= THE TASK =
Each line below must be transcribed with no word changed.

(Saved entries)
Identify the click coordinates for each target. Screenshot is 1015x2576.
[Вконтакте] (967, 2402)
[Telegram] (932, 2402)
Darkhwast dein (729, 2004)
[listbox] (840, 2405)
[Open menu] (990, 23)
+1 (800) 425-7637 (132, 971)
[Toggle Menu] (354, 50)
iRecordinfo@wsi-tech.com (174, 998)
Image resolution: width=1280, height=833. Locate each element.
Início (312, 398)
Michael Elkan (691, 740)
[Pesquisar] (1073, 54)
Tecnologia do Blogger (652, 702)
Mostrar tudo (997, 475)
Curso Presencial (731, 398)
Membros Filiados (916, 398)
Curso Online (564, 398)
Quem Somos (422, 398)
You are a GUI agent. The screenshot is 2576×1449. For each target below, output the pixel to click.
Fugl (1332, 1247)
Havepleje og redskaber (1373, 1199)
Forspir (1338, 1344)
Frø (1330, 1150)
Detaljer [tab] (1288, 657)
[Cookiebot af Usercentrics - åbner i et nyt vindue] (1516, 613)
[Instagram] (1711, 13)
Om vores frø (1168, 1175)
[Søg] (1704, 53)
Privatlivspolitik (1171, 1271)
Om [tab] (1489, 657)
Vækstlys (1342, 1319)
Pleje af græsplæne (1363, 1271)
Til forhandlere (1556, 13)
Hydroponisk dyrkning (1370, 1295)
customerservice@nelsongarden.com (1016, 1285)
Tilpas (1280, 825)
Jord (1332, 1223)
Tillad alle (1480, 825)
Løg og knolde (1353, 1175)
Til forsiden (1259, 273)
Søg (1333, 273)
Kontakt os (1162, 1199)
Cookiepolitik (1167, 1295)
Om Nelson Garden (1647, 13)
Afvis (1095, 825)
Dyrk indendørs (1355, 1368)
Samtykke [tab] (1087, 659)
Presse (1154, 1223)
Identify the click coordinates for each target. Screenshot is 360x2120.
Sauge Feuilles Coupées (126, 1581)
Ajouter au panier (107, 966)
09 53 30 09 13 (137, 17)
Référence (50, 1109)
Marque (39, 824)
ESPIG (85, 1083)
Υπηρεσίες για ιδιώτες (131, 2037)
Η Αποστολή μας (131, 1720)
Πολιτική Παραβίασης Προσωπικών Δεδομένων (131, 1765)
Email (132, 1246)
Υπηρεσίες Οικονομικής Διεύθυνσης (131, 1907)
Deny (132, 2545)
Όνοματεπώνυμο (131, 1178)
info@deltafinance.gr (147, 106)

= EXERCISE RESPONSE =
Identify the click coordinates for each target. Screenshot is 1015x2576.
[Вконтакте] (967, 2402)
[Telegram] (932, 2402)
Darkhwast dein (729, 2004)
[listbox] (840, 2405)
[Open menu] (990, 23)
+1 (800) 425-7637 (132, 971)
[Toggle Menu] (354, 50)
iRecordinfo@wsi-tech.com (174, 998)
Image resolution: width=1280, height=833. Locate each element.
Início (312, 398)
Michael Elkan (691, 740)
[Pesquisar] (1073, 54)
Tecnologia do Blogger (652, 702)
Mostrar tudo (997, 475)
Curso Presencial (731, 398)
Membros Filiados (916, 398)
Curso Online (564, 398)
Quem Somos (422, 398)
You are a GUI agent. The screenshot is 2576×1449. For each target below, output the pixel to click.
Fugl (1332, 1247)
Havepleje og redskaber (1373, 1199)
Forspir (1338, 1344)
Frø (1330, 1150)
Detaljer [tab] (1288, 657)
[Cookiebot af Usercentrics - åbner i et nyt vindue] (1516, 613)
[Instagram] (1711, 13)
Om vores frø (1168, 1175)
[Søg] (1704, 53)
Privatlivspolitik (1171, 1271)
Om [tab] (1489, 657)
Vækstlys (1342, 1319)
Pleje af græsplæne (1363, 1271)
Til forhandlere (1556, 13)
Hydroponisk dyrkning (1370, 1295)
customerservice@nelsongarden.com (1016, 1285)
Tilpas (1280, 825)
Jord (1332, 1223)
Tillad alle (1480, 825)
Løg og knolde (1353, 1175)
Til forsiden (1259, 273)
Søg (1333, 273)
Kontakt os (1162, 1199)
Cookiepolitik (1167, 1295)
Om Nelson Garden (1647, 13)
Afvis (1095, 825)
Dyrk indendørs (1355, 1368)
Samtykke [tab] (1087, 659)
Presse (1154, 1223)
Identify the click coordinates for each target. Screenshot is 360x2120.
Sauge Feuilles Coupées (126, 1581)
Ajouter au panier (107, 966)
09 53 30 09 13 (137, 17)
Référence (50, 1109)
Marque (39, 824)
ESPIG (85, 1083)
Υπηρεσίες για ιδιώτες (131, 2037)
Η Αποστολή μας (131, 1720)
Πολιτική Παραβίασης Προσωπικών Δεδομένων (131, 1765)
Email (132, 1246)
Υπηρεσίες Οικονομικής Διεύθυνσης (131, 1907)
Deny (132, 2545)
Όνοματεπώνυμο (131, 1178)
info@deltafinance.gr (147, 106)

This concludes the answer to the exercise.